Stored records:

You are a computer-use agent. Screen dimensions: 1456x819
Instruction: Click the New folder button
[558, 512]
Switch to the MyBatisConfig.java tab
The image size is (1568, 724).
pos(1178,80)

# WHAT IS REQUIRED:
Make an exact copy of every entry.

# EXERCISE RESULT:
You are a computer-use agent. Screen dimensions: 1456x819
Instruction: Click the New folder button
[558, 512]
Switch to the MyBatisConfig.java tab
The image size is (1568, 724).
pos(1178,80)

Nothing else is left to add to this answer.